*Verilen Metin*:
^^^^^^^^^^^^^^^^

Paylaş
Başbakan, gerçek bir demokrasi için vatandaşın isteklerine yanıt verecek bir paket hazırladıklarını da belirtiyor.
Paketin içeriği ile ilgili olarak gazetelerde bölük pörçük haberler yayımlandı ama bu aşamada paketin tamamı kesinleşmeden bir yorum yapmayı doğru bulmuyorum.
Diliyorum ki Başbakan’ın söylediği şey gerçek olsun, toplumun tüm kesimlerinin demokratikleşme taleplerine yanıt verecek bir paket önümüze konsun.
Tabii ilginç olan şey adı “demokratikleşme paketi” olan “şeyin” kapalı kapılar ardında, küçük bir çekirdek kadro tarafından hazırlanmış olması.
Madem, “toplumun her kesimini tatmin edecek” bir paket hazırlanıyordu, neden böyle gizli saklı yapıldı, anlayabilmek zor.
Paketin içeriği, hükümetin neler düşündüğü açık olabilseydi, her kesim konuyla ilgili fikrini açıklayabilseydi ve paketin son hali hükümet tarafından bu fikirler de gözetilerek açıklansaydı, daha doğru olmaz mıydı?
“Demokrasi” dediğimiz de zaten böyle bir şey değil midir?
Biliyoruz ki Başbakan’ın en büyük sorunu her şeyi kendi elinde toplamak ve her işin içinde olmak.
Bunu yapıyor, çünkü danışırsa, dışarıdaki seslere kulak verirse, iktidarını paylaştığını zannediyor.
Hayır, böyle değildir. Demokrasilerde başka fikir sahiplerine kulak vermek iktidarı paylaşmak değil, tam tersine yönetime en geniş katılımı ve desteği sağlamaktır.
Ama Başbakan, bu tek adamlık merakından bir türlü kurtulmayı başaramıyor!
Merdivenden iniyorlar hem de kızlı erkekli!
MEMLEKETİMİZ eğitimcilerinin “merdiven sorunu” giderek büyüyor.
Başbakan “banklarda kızlı erkekli oturulmasından” hoşlanmıyor, eğitimcilerimiz ise kızlı erkekli merdivenlerden inilip çıkılmasından!
Trabzon Milli Eğitim Müdürü, hatırlayacaksınız bu nedenle “diken üstünde” oturuyordu. Ama sonra dikenin daha fazla batmasını önlemek için merdivenleri ayırma yolunu seçmişti.
Antalya’daki Gazi Anadolu Lisesi’nin müdürü ise çareyi kız öğrencilerin eteklik giymesini yasaklamakta buldu. Müdür bey emir verdi ve kız öğrenciler artık okula giderken pantolon giyecekler.
Müdür, bu operasyonun gerekçesini “Okulumuz öğrencileri artık büyük çocuklar. Merdivenden inip çıkmalarında sorunlar olmasın diye düşündük” diye açıklıyor.
Ama aklı da sonradan başına gelmiş, çünkü okul açılmadan önce veliler, çocuklarına etekleri almış bulunuyorlar!

^^^^^^^^^^^^^^^^

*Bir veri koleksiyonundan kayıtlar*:
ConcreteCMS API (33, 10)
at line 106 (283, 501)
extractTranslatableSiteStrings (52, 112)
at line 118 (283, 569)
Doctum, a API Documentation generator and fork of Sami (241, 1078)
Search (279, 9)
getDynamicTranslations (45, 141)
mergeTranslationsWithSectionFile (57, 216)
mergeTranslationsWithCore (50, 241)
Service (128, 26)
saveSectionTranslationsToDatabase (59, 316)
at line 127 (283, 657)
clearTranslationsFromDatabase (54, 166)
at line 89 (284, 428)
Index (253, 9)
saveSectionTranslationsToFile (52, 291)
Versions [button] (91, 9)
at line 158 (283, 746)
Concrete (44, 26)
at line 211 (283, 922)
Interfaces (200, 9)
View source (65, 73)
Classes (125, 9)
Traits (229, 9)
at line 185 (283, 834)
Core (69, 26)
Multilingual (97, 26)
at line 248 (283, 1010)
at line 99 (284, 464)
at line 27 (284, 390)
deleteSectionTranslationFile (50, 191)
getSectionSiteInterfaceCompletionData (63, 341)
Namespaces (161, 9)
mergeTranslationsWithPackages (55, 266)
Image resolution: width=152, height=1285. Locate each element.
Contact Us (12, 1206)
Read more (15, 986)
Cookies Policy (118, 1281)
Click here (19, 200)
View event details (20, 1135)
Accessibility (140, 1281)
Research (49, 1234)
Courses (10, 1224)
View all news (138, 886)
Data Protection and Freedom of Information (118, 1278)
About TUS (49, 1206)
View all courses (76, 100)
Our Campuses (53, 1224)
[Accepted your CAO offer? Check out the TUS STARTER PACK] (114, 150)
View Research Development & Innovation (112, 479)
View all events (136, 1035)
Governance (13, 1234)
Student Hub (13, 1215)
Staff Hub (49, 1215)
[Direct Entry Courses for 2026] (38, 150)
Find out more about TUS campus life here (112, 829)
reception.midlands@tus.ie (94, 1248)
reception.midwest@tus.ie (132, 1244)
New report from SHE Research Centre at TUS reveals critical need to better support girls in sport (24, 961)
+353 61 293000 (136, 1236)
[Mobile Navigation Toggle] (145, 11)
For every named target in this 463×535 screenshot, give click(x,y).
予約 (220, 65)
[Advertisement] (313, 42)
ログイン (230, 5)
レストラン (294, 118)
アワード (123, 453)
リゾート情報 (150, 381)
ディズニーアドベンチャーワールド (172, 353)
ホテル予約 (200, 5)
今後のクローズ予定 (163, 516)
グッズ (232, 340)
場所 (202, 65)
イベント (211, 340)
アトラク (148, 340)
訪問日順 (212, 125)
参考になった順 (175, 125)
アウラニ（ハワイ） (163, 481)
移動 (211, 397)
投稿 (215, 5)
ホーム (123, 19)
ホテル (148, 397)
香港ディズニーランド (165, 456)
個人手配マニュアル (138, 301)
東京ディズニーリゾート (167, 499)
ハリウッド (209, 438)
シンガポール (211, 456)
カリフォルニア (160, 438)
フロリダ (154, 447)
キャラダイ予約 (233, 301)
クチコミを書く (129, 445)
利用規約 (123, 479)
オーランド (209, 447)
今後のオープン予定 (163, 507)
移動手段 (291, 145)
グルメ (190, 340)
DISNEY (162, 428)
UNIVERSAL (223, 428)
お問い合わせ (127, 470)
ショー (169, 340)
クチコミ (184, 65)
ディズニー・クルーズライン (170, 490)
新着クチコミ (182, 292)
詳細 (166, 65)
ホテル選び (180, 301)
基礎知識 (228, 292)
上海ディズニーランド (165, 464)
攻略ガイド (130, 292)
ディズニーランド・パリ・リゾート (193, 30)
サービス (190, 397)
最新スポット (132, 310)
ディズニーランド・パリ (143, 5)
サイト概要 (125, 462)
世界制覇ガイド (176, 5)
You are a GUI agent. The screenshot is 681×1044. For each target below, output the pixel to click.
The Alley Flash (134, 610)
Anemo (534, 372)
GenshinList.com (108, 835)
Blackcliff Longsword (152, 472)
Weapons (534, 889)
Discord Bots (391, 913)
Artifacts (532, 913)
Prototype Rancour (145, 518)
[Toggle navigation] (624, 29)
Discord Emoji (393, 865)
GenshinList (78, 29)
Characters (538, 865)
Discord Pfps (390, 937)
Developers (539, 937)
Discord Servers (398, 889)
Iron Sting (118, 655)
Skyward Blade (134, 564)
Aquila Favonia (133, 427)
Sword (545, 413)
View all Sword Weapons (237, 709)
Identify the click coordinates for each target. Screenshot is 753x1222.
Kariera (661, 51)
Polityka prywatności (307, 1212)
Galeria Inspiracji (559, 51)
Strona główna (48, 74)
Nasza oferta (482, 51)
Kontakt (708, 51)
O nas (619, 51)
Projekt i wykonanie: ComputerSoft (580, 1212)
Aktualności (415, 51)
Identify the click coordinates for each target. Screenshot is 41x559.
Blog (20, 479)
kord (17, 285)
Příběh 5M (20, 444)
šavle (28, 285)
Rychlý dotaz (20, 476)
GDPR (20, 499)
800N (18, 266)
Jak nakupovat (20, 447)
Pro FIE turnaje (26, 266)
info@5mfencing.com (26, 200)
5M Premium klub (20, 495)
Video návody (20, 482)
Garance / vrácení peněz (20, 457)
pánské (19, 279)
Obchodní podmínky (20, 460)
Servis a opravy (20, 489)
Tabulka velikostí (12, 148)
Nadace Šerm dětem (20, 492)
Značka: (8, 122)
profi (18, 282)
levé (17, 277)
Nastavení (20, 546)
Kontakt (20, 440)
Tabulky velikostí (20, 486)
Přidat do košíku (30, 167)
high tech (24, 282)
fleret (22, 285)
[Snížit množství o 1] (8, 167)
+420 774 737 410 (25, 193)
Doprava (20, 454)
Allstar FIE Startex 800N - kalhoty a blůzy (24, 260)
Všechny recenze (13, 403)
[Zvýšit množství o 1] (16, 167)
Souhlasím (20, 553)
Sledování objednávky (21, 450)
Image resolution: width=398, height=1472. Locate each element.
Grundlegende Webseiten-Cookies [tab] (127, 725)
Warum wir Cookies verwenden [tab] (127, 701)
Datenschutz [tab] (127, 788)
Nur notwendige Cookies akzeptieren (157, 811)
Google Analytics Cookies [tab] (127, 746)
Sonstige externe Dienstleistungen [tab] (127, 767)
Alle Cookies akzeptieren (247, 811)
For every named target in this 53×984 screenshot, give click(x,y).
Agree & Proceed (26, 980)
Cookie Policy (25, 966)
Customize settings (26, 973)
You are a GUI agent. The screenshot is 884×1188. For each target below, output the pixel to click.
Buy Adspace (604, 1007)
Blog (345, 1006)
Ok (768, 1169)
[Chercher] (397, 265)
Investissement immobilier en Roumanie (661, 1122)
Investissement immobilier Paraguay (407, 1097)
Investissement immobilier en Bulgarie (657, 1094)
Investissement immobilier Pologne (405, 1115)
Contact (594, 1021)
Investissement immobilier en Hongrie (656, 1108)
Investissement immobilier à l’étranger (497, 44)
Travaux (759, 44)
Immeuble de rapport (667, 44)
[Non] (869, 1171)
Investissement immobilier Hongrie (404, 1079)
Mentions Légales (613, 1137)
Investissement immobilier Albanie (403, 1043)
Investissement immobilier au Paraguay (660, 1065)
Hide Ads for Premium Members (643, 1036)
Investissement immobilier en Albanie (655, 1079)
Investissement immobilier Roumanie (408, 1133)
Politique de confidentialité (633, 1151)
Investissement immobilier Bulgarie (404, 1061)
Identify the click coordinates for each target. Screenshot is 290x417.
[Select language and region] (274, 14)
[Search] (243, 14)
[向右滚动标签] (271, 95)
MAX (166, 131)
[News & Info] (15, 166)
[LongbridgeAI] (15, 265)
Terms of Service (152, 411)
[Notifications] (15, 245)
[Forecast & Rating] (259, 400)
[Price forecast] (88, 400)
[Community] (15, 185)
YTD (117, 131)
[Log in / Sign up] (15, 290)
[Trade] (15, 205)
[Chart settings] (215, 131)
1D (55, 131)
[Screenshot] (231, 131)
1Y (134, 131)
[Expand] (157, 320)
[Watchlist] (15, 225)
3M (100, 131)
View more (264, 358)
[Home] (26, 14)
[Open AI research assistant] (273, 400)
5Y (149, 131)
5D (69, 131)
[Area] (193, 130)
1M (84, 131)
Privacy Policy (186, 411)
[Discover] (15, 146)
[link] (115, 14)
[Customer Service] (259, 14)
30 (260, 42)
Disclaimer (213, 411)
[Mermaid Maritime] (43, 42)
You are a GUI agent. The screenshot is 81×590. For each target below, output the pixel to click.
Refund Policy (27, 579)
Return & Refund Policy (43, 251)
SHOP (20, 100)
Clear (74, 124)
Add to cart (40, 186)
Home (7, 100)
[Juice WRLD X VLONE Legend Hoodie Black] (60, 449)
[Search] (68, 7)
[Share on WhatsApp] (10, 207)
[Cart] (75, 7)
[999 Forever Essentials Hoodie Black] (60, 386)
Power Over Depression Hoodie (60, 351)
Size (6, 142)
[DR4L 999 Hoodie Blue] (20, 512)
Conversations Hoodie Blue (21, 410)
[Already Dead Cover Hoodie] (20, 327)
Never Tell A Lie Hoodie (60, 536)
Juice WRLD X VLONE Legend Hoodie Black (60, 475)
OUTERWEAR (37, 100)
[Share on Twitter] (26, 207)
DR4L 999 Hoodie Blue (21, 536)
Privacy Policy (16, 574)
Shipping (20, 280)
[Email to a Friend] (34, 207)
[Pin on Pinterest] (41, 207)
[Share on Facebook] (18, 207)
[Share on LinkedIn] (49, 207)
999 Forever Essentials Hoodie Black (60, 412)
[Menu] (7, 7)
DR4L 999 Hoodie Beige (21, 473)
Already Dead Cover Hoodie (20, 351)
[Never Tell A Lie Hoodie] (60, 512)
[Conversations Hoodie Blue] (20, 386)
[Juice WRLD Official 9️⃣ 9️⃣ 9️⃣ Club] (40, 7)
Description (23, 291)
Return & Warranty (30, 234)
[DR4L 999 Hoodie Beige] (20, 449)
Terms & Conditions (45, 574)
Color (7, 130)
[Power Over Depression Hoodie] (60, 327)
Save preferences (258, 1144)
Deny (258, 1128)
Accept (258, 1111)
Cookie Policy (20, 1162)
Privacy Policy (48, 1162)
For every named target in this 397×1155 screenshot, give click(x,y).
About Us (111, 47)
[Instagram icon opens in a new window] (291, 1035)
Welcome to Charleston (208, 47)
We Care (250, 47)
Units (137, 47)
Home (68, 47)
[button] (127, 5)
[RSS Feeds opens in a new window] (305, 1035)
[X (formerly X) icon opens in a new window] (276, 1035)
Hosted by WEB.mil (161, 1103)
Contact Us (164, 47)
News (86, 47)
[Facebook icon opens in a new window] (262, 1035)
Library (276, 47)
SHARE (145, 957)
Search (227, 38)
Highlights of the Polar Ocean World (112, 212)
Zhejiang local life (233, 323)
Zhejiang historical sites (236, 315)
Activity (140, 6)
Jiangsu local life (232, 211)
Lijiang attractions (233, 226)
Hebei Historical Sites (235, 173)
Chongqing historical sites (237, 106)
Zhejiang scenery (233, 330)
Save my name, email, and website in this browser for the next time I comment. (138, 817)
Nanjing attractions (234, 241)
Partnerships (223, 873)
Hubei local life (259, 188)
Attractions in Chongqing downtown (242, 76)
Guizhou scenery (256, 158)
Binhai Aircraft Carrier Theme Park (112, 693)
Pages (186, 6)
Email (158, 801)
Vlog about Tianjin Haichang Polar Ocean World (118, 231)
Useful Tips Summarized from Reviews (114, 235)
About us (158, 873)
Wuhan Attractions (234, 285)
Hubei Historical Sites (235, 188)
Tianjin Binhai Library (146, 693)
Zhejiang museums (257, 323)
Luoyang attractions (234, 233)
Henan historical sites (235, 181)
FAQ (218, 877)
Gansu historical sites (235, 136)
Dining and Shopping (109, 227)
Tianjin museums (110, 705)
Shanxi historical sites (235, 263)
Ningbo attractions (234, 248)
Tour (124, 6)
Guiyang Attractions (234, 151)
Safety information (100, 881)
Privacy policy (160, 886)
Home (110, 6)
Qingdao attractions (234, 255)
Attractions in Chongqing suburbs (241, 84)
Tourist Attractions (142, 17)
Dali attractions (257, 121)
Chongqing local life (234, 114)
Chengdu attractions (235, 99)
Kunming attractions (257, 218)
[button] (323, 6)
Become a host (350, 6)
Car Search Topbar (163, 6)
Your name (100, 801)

^^^^^^^^^^^^^^^^

*İstenenler*:
(a) Köşe yazısından "Paketin içeriği, hükümetin" sözcükleriyle açılıp "türlü kurtulmayı başaramıyor!" sözcükleriyle kapanan bölümü olduğu gibi alıntılayın.
(b) Köşe yazısına göre Antalya'daki Gazi Anadolu Lisesi'nin müdürü kız öğrencilere neyi yasakladı?

*Alıştırma Sonuçları*:
(a)
Paketin içeriği, hükümetin neler düşündüğü açık olabilseydi, her kesim konuyla ilgili fikrini açıklayabilseydi ve paketin son hali hükümet tarafından bu fikirler de gözetilerek açıklansaydı, daha doğru olmaz mıydı?
“Demokrasi” dediğimiz de zaten böyle bir şey değil midir?
Biliyoruz ki Başbakan’ın en büyük sorunu her şeyi kendi elinde toplamak ve her işin içinde olmak.
Bunu yapıyor, çünkü danışırsa, dışarıdaki seslere kulak verirse, iktidarını paylaştığını zannediyor.
Hayır, böyle değildir. Demokrasilerde başka fikir sahiplerine kulak vermek iktidarı paylaşmak değil, tam tersine yönetime en geniş katılımı ve desteği sağlamaktır.
Ama Başbakan, bu tek adamlık merakından bir türlü kurtulmayı başaramıyor!

(b) Kız öğrencilerin eteklik giymesini yasakladı.